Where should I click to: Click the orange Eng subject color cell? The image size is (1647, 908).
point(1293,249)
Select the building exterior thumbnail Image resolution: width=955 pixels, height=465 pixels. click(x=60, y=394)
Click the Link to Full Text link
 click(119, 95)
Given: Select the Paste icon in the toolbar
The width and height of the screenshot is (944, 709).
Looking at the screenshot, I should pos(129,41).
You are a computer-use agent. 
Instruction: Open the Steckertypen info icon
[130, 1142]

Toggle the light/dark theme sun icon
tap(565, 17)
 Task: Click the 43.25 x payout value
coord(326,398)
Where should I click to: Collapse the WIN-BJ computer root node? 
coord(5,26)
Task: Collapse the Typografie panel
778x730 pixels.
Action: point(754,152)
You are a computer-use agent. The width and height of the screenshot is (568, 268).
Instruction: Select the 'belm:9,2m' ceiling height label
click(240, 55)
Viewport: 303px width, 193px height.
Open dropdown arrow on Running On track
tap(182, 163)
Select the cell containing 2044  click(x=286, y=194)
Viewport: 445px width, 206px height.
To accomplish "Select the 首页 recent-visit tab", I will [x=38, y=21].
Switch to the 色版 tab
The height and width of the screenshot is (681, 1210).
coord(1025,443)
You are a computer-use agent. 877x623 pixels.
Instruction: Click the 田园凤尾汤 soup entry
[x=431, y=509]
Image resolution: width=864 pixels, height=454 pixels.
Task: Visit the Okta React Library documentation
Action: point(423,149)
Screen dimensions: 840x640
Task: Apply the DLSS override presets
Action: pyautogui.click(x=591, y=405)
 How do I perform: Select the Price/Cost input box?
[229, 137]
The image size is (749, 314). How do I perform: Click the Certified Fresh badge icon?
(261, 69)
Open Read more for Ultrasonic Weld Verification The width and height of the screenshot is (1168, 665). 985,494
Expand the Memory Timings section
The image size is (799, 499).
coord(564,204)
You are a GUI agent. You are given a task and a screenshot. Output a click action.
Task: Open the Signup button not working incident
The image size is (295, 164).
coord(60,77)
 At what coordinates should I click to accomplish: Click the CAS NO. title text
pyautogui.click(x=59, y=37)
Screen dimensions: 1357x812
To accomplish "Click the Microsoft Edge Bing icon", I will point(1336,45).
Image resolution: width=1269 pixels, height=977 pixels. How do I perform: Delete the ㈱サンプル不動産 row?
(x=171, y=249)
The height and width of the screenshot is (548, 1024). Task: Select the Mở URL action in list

◆ **Given instruction**: Find each line above that contains the word "computer", with matching case, and copy those lines in full.

◆ **Correct result**:
You are a computer-use agent. 
Where should I click to: Collapse the WIN-BJ computer root node? 
You are a computer-use agent. The width and height of the screenshot is (568, 268).
You are a computer-use agent. 877x623 pixels.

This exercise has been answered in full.